If you use any npm packages (via CDN or bundled), keep them updated.

<!-- BAD: old version with known vulnerabilities -->
<script src="https://cdn.jsdelivr.net/npm/jquery@3.3.1/dist/jquery.min.js"></script>

<!-- GOOD: latest patched version -->
<script src="https://cdn.jsdelivr.net/npm/jquery@3.7.1/dist/jquery.min.js"></script>

<!-- BETTER: use integrity hashes to prevent CDN tampering -->
<script
  src="https://cdn.jsdelivr.net/npm/jquery@3.7.1/dist/jquery.min.js"
  integrity="sha384-1H217gwSVyLSIfaLxHbE7dRb3v4mYCKbpQvzx0cegeju1MVsGrX5xXxAvs/HgeFs"
  crossorigin="anonymous"
></script>

Use Subresource Integrity (SRI) hashes on all CDN-loaded scripts. This ensures that even if a CDN is compromised, tampered files will not execute.
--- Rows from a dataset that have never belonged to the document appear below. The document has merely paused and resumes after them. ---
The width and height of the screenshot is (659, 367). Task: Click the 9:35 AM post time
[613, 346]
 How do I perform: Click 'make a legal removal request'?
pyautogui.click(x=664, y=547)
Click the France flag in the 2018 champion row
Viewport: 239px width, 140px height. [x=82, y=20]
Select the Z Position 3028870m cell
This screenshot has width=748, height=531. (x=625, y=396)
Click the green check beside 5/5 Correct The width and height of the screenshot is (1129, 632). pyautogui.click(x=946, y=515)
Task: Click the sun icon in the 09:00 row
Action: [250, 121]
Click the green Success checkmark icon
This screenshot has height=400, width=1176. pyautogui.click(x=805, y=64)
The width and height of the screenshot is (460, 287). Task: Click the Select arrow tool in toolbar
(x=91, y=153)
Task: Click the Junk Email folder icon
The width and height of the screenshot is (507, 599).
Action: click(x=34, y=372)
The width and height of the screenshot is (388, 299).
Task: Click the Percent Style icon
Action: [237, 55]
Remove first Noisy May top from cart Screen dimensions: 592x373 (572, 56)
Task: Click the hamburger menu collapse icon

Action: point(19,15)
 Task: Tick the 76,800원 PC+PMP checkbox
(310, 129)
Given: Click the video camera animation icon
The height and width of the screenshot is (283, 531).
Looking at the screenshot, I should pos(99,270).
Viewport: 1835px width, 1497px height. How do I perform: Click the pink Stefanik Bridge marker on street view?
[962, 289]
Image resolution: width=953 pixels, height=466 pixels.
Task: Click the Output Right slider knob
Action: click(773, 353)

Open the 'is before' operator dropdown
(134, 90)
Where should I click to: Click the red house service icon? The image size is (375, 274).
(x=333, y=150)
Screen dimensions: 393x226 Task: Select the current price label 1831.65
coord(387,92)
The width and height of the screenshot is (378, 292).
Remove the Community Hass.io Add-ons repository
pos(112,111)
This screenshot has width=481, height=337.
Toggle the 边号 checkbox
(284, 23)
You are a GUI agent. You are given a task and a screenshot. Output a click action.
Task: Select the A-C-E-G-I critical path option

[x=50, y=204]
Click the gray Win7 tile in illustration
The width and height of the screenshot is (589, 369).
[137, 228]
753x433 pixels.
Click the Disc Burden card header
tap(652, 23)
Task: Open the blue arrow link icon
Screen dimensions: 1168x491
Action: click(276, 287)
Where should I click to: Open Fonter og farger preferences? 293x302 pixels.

High impactsecurity~2 paws

Your app is only as secure as its weakest dependency. The cat checks what you are building with, not just what you built.

How the cat scores this

The scanner identifies JavaScript libraries loaded on the page (via CDN URLs, embedded version strings, and framework fingerprints) and cross-references them against known vulnerability databases. Libraries with critical or high-severity CVEs are flagged. The scanner also checks for very old library versions (more than 2 major versions behind) as a general risk indicator, even if no specific CVE is published. SRI hash attributes on external scripts earn positive credit.